On Apr 9, 2009, at 9:35 AM, Valerie Wood wrote:

> Tanya Berardini wrote:
>
>>
>>
>> On Thu, Apr 9, 2009 at 8:48 AM, Chris Mungall <cjm at berkeleybop.org <mailto:cjm at berkeleybop.org 
>> >> wrote:
>>
>>
>>    On Apr 9, 2009, at 3:35 AM, Valerie Wood wrote:
>>
>>        It seems like there is a gap in the terminology of biology to
>>        decribe "everything that is not a macromolecule molecule".
>>        Maybe we should make one up....
>>        Perhaps "small molecule metabolism" would be acceptable if it
>>        is defined as "everything that is not a macromolucule" but
>>        that is not an acceptable way of defining something is it?
>>
>>
>>    Do we really need a term for it? Why not just ask for non-X
>>    metabolism any time you're interested in metabolism of Ys where Ys
>>    are not Xs
>>
>>    Granted tools can't do this yet but it's not hard given the
>>    correct structures in the ontology, and we should perhaps be
>>    working towards a situation where tools do support this
>>
>>
>> I am partial to this approach.  Defining 'small molecule  
>> metabolism' as everything that is not 'macromolecule metabolism'  
>> violates the ontology design principle of positivity.  Why not just  
>> combine the annotations from the terms that do cover what is  
>> desired and then analyze those results?
>>
>> Tanya
>>
>
> Its quite difficult  to do this during enrichment analysis.
> I have seen  a number of times that   terms which would be  
> classically termed "biochemical pathways" are enriched, bacause I  
> see the annotations  in my data individually.
> The enrichment tools don't show this  because the number of  
> annotations to the individual  terms are not large enough. tThe  
> parent term "cellular metabolic process" is not enriched because the  
> effect is masked  by all of the other 3000 annotations to this term  
> generated  mainly by the variouse types of macromolecule metabolic  
> process i.e.DNA metabolic process, protein metabolic process etc.
>
> When you are analysisng whole genome datasets it isn't really  
> practical to add and subtract processes and repeat enrichment (it  
> gets way too complicated to process and report the results, as you  
> would have to fiddle with the P-values for everything you did  
> manually and then reintegrate it into your whole genome analysis)
>
> This isn't really a problem for me now because I worked around it,  
> but I could only do this because I know what the problem was.
>
> I thought that other users may appreciate some sort of grouping term  
> here for similar analyses- it just seems that there should be a term  
> to group these processes in the same way that macromolecular  
> metabolic processes are grouped. The fact is that if you have a  
> bunch of genes enriched for low numbers of  various small metabolism/ 
> canonical biochemical pathway terms, this  enrichment would  most  
> likely be overlooked.

I agree with Tanya but understand the practical need for enrichment  
analysis.

I am envisioning a partial solution along the following lines:

Just as we have goslims, we can have gofats. a gofat would live  
outside the ontology and contain statements like

GOFAT:1 small molecule metabolism = metabolism and not has_participant  
chebi:macromolecule

The reasoner would compute is_a parentage to the fat terms and create  
a derived obo file. If the tool accepts OBOFs+GAFs then just give the  
tool this obo file instead of the regular one.

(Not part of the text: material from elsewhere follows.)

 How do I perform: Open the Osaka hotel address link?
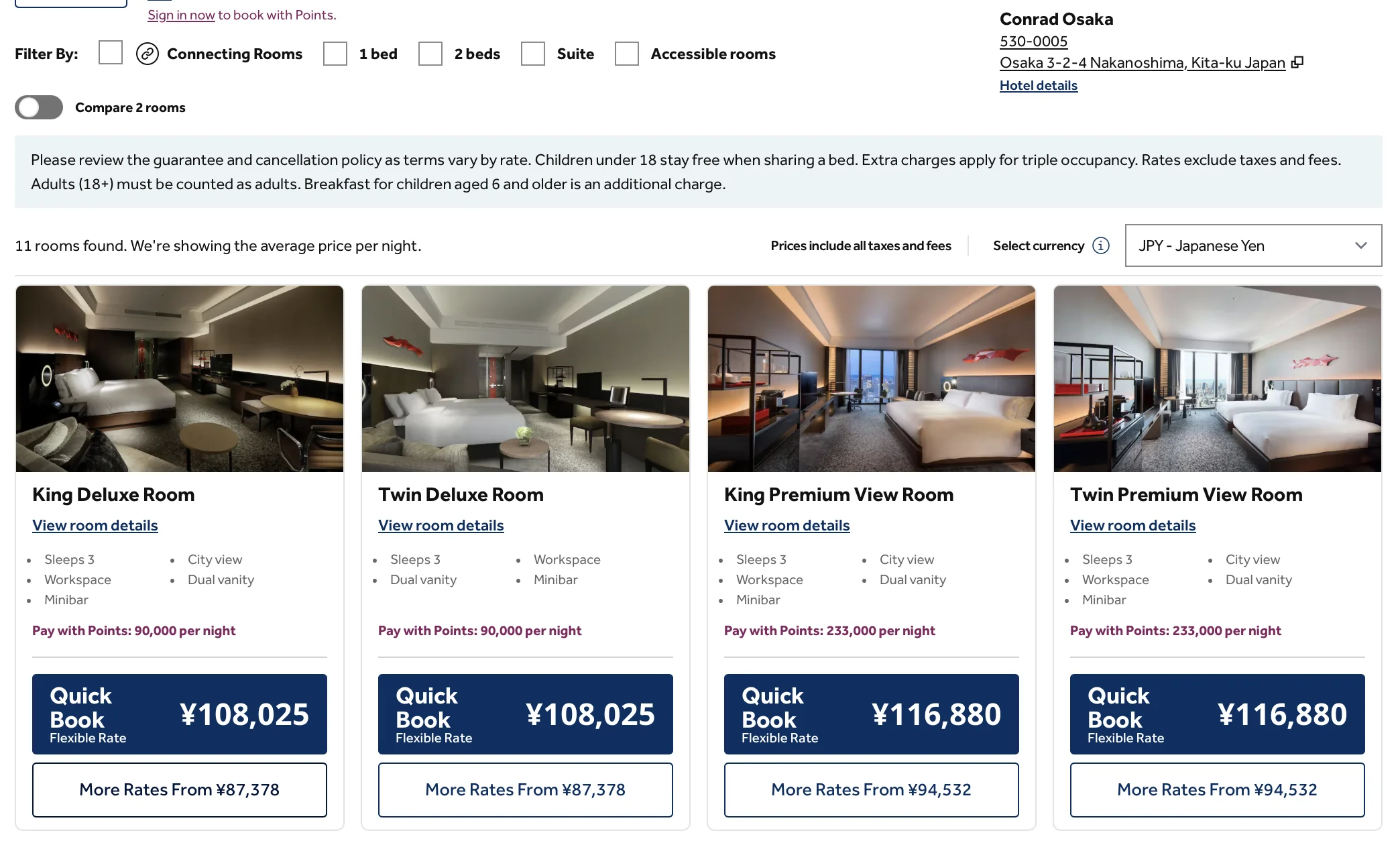point(1142,62)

(note this only works for tools that allow you to input an obo file.  
Some web-based tools may not give you the flexibility to substitute  
anything other than the regular GO)

This should work in your particular case, no need to keep re-analyzing  
once you've defined your fat. We could even make the fat-derived obo  
files available on the website, as we do for slims

This solution isn't perfect as it requires the analyzer to know a  
priori which may be useful grouping categories. Really the tool should  
be able to do this. For example, for a particular dataset, "metabolism  
with a molecule with an X side chain, missing a Y" may be enriched.  
There are strategies for dealing with this - rule mining, or pre- 
computing every possible cross-product. This will require a little  
more know-how from tools developers.